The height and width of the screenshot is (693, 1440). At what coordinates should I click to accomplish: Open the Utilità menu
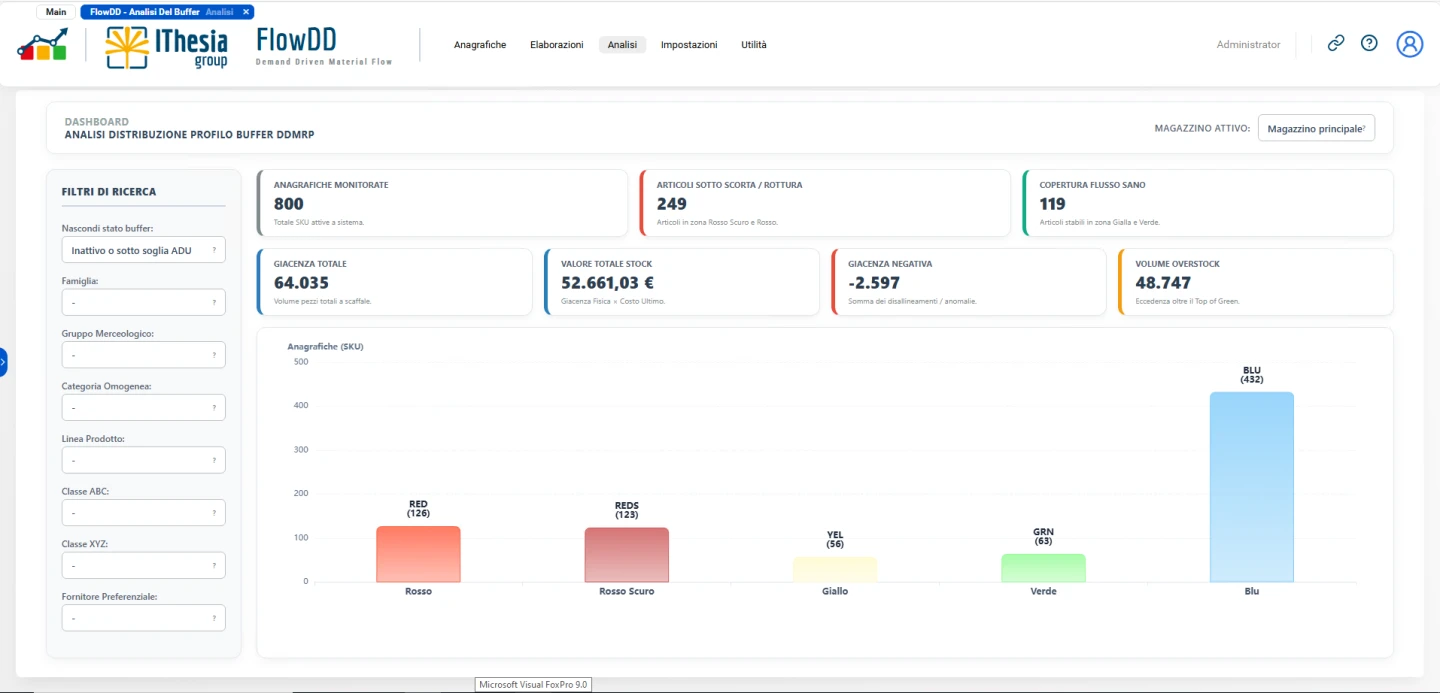(x=754, y=45)
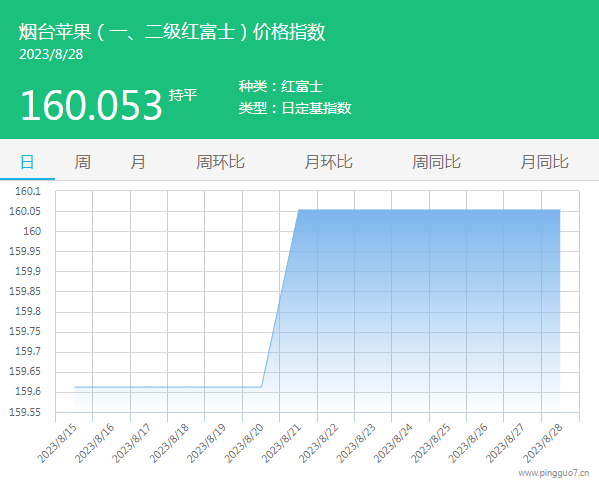Click the chart data point at 2023/8/20
This screenshot has width=599, height=484.
(261, 387)
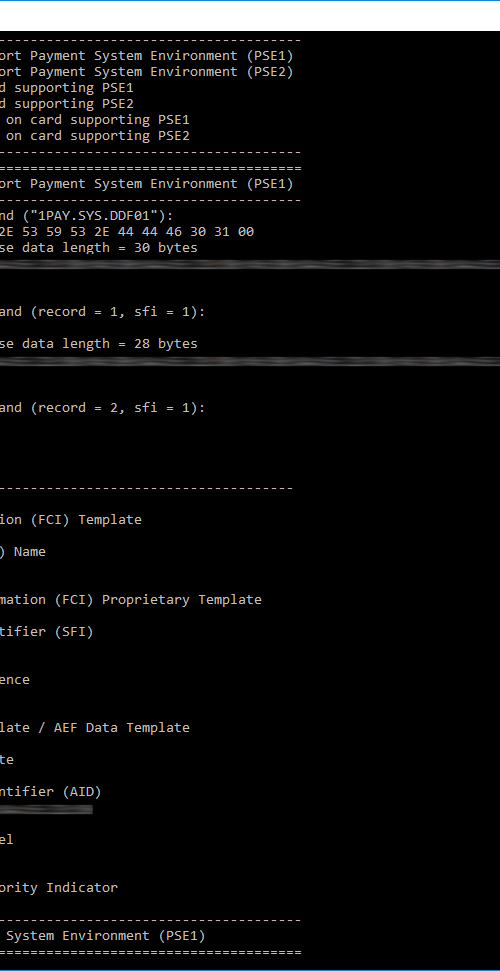
Task: Click the line ending with (PSE2)
Action: pos(147,72)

────────────────────

- _ABOUT THIS EXERCISE_
Pictures within the entries must not be reproduced; everything else is to be restated verbatim.

- _YOUR RESPONSE_
The height and width of the screenshot is (693, 1440). At what coordinates should I click to accomplish: Open the Utilità menu
(x=754, y=45)
Click the chart data point at 2023/8/20
This screenshot has width=599, height=484.
(261, 387)
Task: Click the line ending with (PSE2)
Action: pos(147,72)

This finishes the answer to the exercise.